**Exercise goal**
Show each line of the records below that contains the string "action", copied in full.

**Records for processing**
++++++++++

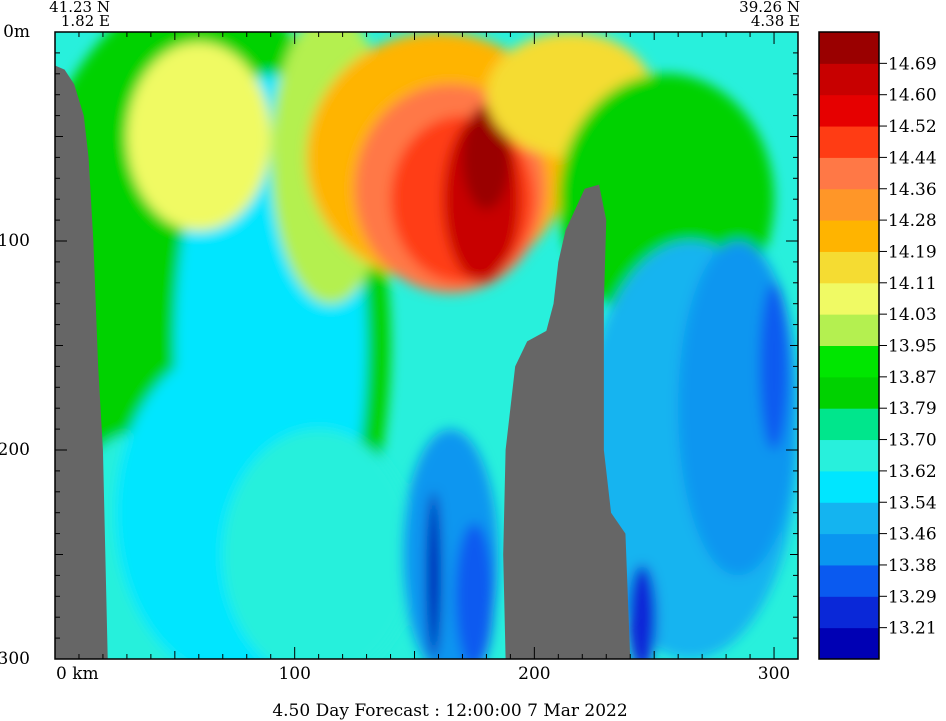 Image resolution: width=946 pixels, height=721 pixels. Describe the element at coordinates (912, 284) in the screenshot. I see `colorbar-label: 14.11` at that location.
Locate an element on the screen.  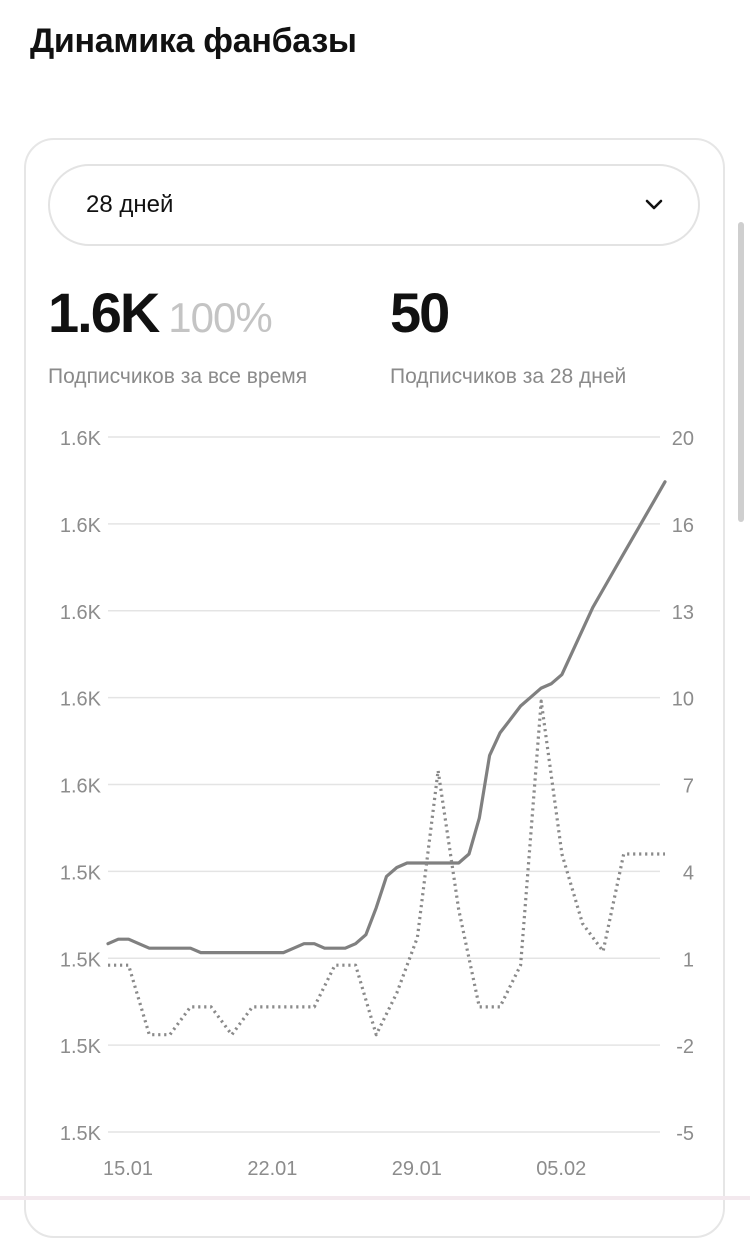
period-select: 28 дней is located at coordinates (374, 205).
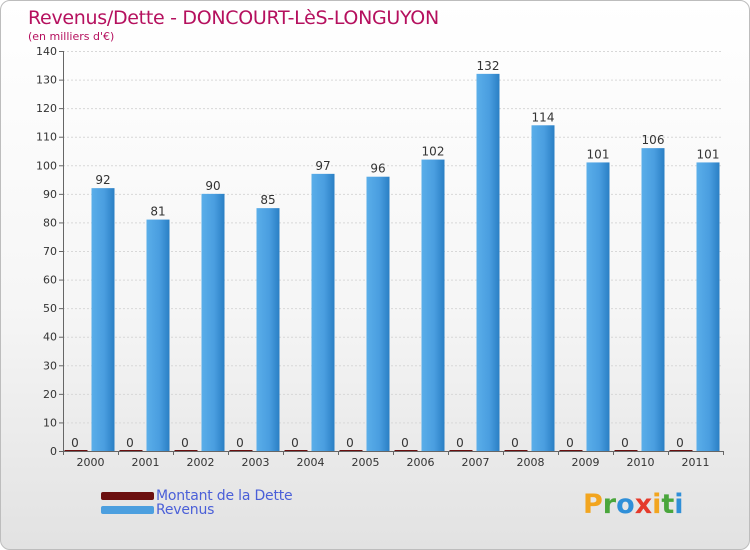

++++++++++

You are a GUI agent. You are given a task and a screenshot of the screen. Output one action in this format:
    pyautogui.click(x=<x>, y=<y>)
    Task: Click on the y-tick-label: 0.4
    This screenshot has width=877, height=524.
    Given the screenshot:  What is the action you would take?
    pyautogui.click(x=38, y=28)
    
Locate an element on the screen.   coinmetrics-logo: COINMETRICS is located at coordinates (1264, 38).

++++++++++

**Answer for this exercise**
You are a GUI agent. You are given a task and a screenshot of the screen. Output one action in this format:
    Given the screenshot:  What is the action you would take?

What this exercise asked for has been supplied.